A chewy comeback role is the ultimate gift to an accomplished actor who never quite caught fire or who got older while producers and studio execs kept getting younger.

Think of what Tarantino did for Travolta, Pam Grier or Robert Forster, what “Stranger Things” meant for Winona Ryder or “The Whale” managed for Brendan Fraser.

Steven Soderbergh had just transitioned from “indie” cinema icon (“sex, lies and videotape”) to mainstream hit-maker (“Out of Sight”) as a director when he brought “The Limey” (1999) to life at boutique distributor Artisan.

A simple, bluff and brutal thriller without a lot of mystery to it became the star vehicle Terence Stamp never really had in his ’60s debut years, when “The Collector” and “Modesty Blaise” might have made him, but didn’t.

Stamp, who passed away this week at 87, passed on “Alfie,” which made his former roommate Michael Caine a superstar. He was supposedly considered a replacement for Sean Connery as James Bond.

But what never happened back then came to him with the career-extending showcase that was “The Limey,” making him a Cockney ex-con bashing and shooting his way through Los Angeles in search of answers about his daughter’s death.
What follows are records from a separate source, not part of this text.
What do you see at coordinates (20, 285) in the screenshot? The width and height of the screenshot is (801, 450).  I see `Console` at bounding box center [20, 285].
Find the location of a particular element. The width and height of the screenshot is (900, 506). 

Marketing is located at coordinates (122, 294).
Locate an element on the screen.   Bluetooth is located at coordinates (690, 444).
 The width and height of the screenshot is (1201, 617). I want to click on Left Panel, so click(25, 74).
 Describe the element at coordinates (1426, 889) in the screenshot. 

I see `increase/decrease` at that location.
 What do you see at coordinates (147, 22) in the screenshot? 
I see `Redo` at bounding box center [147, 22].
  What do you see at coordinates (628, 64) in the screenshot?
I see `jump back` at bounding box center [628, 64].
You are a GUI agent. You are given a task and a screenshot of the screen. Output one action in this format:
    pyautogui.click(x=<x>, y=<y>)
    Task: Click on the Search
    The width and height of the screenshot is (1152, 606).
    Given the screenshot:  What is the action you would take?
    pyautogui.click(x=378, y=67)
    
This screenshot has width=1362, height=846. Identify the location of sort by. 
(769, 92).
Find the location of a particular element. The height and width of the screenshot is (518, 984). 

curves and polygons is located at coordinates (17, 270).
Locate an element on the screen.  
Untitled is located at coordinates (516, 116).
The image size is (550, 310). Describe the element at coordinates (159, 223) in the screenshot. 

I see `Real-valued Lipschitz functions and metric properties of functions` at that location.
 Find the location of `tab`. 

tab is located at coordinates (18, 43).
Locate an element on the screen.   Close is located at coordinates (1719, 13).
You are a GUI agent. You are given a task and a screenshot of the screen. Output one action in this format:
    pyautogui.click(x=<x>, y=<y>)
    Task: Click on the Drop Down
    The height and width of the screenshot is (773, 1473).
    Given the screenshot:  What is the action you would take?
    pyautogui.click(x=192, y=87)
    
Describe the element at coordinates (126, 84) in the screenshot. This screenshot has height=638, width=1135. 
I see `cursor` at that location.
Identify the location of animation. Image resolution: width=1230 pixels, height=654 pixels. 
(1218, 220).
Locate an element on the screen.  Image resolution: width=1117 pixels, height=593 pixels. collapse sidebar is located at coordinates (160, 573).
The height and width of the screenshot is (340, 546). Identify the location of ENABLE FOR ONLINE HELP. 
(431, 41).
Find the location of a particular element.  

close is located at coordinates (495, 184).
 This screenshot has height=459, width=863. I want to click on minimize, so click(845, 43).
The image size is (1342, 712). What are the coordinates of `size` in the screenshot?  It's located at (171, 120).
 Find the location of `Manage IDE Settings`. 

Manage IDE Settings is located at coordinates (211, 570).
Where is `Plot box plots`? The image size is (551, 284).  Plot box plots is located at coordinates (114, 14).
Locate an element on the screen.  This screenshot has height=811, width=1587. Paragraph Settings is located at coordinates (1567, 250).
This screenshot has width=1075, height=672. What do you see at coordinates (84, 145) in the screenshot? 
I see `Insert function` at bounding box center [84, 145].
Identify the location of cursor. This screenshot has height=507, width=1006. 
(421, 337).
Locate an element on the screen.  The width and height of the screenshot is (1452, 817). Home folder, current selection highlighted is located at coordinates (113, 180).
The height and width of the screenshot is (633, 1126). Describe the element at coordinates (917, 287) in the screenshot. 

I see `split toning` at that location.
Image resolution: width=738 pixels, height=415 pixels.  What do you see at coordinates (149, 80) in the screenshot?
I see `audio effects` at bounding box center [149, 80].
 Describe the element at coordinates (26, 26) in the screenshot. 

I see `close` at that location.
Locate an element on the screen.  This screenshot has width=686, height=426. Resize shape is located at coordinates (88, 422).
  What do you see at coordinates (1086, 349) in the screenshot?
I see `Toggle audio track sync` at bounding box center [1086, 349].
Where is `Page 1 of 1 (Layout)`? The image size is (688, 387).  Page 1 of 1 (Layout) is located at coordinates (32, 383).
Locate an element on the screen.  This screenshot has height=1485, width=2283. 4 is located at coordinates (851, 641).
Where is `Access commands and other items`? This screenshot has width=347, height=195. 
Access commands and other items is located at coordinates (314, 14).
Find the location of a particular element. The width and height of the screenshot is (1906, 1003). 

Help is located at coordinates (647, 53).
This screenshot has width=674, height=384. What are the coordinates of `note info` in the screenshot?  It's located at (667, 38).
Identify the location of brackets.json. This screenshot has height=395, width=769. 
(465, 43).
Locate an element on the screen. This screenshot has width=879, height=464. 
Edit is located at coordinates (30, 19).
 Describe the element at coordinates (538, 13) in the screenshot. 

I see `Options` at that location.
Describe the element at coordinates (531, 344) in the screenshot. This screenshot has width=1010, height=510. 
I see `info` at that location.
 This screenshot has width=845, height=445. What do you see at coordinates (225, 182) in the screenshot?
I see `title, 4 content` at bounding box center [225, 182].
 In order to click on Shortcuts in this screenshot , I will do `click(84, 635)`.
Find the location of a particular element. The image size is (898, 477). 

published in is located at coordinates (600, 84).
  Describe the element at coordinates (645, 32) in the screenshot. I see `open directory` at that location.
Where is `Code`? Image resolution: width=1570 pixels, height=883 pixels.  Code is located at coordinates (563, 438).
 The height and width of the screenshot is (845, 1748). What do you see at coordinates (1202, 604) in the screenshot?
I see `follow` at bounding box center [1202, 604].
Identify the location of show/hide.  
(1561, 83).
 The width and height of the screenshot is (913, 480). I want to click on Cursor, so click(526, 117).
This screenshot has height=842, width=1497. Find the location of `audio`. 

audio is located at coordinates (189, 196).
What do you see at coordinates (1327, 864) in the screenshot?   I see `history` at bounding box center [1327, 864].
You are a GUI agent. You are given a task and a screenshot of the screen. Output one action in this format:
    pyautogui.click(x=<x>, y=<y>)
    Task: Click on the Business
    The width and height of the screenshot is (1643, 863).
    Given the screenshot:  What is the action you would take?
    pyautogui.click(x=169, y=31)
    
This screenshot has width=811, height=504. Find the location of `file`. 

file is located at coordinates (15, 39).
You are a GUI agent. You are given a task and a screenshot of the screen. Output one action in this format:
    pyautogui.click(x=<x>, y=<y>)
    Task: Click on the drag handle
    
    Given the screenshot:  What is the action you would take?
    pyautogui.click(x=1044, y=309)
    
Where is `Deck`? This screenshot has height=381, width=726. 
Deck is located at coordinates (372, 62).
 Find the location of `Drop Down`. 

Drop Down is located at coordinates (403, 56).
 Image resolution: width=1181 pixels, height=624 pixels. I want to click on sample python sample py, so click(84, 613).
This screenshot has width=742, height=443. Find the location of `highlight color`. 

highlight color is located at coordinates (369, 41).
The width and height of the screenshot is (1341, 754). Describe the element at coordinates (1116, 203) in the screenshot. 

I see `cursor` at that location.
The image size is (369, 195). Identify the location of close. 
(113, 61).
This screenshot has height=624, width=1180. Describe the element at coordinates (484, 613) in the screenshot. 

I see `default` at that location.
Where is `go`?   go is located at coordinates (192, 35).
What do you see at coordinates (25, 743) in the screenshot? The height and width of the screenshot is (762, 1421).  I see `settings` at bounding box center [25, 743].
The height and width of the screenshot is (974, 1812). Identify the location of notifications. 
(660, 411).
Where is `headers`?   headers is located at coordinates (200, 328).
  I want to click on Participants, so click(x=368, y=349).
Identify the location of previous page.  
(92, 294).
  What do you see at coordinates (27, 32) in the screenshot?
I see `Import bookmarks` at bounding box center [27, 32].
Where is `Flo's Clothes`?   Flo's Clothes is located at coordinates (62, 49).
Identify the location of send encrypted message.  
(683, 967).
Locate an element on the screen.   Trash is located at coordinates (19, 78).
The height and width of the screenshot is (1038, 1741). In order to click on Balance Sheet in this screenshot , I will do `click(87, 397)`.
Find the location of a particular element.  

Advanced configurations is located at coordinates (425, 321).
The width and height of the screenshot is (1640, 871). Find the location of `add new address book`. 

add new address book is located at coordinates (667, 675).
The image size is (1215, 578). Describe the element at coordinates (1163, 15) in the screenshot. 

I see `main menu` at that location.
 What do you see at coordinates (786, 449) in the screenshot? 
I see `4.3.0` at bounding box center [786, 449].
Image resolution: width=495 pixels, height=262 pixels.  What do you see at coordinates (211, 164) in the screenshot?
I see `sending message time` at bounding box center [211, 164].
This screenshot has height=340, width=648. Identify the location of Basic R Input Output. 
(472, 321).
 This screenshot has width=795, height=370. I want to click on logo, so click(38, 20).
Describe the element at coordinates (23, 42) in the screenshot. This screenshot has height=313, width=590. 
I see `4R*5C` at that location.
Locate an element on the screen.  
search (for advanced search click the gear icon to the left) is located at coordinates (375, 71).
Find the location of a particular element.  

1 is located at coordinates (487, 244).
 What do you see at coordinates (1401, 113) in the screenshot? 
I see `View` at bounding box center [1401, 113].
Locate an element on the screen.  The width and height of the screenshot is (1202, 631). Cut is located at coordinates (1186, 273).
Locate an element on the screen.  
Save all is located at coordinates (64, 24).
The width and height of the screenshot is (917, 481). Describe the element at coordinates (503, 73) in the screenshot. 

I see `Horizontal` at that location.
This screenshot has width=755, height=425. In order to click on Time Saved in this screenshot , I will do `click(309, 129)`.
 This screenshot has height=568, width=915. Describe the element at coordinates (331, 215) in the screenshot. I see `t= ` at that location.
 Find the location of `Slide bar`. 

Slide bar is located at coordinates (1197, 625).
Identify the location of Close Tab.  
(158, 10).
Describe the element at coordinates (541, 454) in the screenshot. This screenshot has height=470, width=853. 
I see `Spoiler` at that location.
Soderbergh, working from a Lem Dobbs (“Dark City,” “The Score”) script, had a tale about a “villain” as the Brits like to call him who got his start in the ’60s. Who better to renew our acquaintance with London in the ’60s than Stamp?

Stamp was one of the famous faces of ‘Swinging London.” He dated Julie Christie and other starlets of the day. His younger brother, Chris Stamp, managed mod-era rockers The Who, who earn a needle-drop (“The Seeker”) in “The Limey.”

Stamp, with that fixed, blue-eyed stare that could suggest menace or masked despair, would be our fish-out-of-water proxy, a man of violence out for revenge in a city where money and power insulated the powerful from accountability.

And he’d be our introduction to the already-faded world and rhyming, coded slang of Cockney.

“I’m gonna ‘ave a butcher around,” Wilson, his character says, puzzling any Angelino who hears him. “Butcher’s hook,” he explains. “‘Look’ around.”

Luiz Guzman, getting one of his biggest breaks, plays Eduardo, the ex-con who befriended Jennifer, the daughter who died, supposedly in a car crash, and who wrote to Wilson back in Britain about her death.

“He’s my new china,” Wilson says by way of introducing “Ed” to others. Another puzzled look. “China plate. Mate.

Wilson and his “new china” will use any name Ed can come up with to get Wilson closer to Terry Valentine, Jennifer’s much older record-producer boyfriend. The slick, oily and 60something Valentine is played by Peter Fonda, fresh off “Ulee’s Gold” and leaning into his own “comeback.”

Wilson gets in over his head, busted up by the first thugs he meets. But they let him live, which turns out to be a mistake.

He chats up LA voice coach Elaine (Lesley Ann Warren) who knew Jennifer and who provides us a peek at show biz back in the day. And before we know it, our Limey has shown up at Valentine’s designer hilltop mansion for a party and given some thought to how he’s going to kill this guy whom he’s sure had everything to do with Jennifer’s death.

But prison taught our Cockney to “make a choice” about what actions to take, to realize “when it matters, and when it doesn’t.”

There’ll be no public execution of the tanned, imperious Valentine in public. Oh no. That’d be too easy, “china.”